EXERCISE DESCRIPTION = From the data that follows, copy every line with the string "purple".

━━━━━ GIVEN INFORMATION

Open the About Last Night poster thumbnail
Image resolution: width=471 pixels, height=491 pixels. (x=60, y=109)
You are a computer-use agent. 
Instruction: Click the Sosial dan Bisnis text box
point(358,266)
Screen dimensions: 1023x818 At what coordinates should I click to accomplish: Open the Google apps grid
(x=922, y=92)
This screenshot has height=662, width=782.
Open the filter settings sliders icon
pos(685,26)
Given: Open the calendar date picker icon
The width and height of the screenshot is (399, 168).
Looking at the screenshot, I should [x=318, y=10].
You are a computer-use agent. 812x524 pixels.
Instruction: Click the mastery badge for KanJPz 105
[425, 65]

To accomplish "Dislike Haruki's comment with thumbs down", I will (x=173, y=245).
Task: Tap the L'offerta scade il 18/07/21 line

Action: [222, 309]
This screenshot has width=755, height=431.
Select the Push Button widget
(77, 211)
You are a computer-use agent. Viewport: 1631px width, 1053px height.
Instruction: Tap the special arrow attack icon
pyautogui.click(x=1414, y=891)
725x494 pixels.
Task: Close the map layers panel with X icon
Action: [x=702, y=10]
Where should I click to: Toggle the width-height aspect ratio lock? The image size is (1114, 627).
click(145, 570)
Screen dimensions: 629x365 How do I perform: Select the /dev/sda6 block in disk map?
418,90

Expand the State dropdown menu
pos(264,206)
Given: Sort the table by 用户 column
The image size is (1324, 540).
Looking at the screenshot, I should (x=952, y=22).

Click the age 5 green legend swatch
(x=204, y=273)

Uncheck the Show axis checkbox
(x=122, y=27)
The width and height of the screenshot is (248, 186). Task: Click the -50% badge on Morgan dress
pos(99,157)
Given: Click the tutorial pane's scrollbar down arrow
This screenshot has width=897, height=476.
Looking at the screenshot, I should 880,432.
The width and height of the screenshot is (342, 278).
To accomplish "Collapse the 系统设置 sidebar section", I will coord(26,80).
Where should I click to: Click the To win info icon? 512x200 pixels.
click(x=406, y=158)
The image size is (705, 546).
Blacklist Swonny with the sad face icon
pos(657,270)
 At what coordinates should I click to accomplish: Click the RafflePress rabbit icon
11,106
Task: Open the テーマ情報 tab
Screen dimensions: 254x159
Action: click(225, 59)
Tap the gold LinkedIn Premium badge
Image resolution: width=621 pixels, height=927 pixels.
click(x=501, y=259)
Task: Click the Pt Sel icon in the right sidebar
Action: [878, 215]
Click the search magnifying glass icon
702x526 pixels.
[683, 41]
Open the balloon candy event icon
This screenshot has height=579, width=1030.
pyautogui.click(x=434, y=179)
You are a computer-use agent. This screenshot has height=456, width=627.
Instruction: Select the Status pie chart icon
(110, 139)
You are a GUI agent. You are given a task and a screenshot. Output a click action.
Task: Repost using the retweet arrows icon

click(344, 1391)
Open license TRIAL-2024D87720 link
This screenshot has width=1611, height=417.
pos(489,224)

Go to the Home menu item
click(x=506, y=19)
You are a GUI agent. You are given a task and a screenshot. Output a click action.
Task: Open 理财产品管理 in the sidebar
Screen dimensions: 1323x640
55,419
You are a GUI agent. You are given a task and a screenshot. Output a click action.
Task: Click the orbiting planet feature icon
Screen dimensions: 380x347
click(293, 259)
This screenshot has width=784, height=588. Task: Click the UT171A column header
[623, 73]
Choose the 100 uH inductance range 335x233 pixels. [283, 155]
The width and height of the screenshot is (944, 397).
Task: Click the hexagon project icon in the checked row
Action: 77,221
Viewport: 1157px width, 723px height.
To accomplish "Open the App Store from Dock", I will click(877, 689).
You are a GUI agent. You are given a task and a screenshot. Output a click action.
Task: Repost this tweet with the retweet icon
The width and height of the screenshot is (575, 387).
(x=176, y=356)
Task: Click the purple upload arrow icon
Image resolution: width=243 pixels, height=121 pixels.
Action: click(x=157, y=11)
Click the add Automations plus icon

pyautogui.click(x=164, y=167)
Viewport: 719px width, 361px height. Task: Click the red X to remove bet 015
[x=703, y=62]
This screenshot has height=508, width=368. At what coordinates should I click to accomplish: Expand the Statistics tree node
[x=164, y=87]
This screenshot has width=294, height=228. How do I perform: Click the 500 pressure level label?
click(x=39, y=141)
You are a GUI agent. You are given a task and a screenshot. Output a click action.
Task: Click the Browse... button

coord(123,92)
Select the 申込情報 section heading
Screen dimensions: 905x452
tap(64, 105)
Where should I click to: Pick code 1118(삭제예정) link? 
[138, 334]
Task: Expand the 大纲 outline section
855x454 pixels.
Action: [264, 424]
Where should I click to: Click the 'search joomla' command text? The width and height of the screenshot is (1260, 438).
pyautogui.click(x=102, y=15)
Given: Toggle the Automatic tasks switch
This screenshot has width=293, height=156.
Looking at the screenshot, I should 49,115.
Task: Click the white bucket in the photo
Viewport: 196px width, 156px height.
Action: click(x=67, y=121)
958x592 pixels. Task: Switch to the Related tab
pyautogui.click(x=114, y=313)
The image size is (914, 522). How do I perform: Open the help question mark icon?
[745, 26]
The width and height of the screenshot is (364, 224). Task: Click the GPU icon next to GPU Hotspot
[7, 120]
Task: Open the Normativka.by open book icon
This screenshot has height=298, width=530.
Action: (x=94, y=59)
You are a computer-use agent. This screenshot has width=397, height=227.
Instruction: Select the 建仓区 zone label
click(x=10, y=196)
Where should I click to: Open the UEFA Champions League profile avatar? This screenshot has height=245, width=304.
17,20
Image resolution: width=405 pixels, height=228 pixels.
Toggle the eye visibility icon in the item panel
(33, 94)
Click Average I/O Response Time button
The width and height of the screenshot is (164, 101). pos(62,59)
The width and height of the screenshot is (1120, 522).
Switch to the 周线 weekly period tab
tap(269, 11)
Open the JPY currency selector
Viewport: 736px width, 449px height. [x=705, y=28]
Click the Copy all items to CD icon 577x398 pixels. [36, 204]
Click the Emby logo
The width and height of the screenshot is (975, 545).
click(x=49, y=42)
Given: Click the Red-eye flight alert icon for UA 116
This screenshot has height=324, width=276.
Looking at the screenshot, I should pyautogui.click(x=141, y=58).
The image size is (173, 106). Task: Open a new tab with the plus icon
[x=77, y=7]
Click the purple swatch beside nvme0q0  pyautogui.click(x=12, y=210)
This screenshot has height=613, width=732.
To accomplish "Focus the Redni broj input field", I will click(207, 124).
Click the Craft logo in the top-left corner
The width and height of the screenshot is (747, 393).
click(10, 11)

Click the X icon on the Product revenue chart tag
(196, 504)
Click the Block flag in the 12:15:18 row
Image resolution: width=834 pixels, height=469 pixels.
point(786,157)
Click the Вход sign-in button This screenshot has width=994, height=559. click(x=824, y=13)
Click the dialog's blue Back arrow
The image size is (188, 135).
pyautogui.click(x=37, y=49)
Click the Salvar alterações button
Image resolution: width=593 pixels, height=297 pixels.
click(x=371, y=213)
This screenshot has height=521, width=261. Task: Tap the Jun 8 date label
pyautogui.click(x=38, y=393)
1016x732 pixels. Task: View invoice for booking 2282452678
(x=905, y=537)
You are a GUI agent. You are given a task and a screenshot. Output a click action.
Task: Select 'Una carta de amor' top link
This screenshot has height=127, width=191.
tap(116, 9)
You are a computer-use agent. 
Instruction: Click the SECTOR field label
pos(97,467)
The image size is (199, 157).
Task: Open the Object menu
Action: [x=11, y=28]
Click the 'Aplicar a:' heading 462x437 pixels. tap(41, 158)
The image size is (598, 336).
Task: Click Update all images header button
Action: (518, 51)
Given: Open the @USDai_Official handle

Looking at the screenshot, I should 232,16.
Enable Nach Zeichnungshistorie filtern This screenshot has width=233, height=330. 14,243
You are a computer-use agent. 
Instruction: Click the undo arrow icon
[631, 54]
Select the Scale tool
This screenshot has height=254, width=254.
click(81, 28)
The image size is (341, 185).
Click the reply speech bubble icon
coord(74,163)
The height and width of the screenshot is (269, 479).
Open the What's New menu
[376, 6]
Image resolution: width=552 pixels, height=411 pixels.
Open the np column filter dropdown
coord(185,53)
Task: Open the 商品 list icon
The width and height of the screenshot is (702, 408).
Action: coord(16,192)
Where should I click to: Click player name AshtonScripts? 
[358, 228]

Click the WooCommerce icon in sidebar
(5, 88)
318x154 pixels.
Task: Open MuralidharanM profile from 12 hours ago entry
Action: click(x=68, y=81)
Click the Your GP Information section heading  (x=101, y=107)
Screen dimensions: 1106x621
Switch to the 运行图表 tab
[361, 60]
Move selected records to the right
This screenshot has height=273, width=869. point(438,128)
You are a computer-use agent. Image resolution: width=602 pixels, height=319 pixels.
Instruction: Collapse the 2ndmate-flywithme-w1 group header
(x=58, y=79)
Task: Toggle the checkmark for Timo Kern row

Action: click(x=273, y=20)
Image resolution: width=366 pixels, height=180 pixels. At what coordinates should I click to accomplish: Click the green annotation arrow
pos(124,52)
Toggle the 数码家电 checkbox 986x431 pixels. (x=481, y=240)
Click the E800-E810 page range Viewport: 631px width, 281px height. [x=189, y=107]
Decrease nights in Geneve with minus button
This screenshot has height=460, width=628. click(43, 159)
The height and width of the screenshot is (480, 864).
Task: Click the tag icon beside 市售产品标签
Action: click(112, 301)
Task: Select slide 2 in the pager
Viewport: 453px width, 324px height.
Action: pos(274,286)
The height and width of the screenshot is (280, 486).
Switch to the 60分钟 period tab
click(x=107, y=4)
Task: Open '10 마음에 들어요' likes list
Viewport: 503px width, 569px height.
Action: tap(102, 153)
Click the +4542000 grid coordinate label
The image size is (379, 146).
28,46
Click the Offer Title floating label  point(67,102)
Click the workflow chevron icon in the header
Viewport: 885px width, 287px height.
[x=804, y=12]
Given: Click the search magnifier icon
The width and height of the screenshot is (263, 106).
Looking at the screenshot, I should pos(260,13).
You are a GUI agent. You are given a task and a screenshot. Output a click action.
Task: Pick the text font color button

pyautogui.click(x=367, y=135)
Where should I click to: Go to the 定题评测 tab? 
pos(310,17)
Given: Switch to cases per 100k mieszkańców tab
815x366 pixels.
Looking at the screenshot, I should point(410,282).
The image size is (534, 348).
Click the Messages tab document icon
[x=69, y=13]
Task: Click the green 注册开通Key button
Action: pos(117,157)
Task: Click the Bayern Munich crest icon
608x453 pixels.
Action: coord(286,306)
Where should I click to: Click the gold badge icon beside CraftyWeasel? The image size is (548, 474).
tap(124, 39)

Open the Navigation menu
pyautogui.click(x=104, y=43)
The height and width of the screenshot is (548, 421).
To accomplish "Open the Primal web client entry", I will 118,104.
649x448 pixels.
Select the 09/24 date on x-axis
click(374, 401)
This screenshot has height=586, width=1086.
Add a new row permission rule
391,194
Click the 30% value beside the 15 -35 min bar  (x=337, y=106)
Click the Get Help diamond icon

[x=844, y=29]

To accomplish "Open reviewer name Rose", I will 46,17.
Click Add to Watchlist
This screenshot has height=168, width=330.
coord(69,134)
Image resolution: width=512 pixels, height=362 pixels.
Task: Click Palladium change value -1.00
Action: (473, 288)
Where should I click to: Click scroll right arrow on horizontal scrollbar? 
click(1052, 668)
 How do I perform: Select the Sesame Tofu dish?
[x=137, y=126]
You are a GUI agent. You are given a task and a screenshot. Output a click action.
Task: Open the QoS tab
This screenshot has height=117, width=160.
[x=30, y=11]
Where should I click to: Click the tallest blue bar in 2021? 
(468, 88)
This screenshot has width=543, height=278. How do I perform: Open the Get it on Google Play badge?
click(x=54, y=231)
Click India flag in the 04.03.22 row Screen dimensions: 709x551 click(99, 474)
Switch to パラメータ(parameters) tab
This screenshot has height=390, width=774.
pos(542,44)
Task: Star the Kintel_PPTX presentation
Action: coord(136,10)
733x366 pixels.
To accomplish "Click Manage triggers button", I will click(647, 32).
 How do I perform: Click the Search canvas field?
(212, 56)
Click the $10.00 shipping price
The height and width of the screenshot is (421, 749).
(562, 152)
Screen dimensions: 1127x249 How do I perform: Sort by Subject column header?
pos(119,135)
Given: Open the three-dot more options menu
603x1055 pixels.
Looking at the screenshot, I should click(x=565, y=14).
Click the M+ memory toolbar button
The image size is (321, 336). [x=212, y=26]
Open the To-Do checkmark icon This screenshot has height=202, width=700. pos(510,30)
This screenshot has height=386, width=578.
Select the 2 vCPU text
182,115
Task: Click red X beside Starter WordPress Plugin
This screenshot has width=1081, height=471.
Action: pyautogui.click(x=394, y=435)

━━━━━━━━━━

ANSWER =
Task: Click the purple upload arrow icon
Click the purple swatch beside nvme0q0  pyautogui.click(x=12, y=210)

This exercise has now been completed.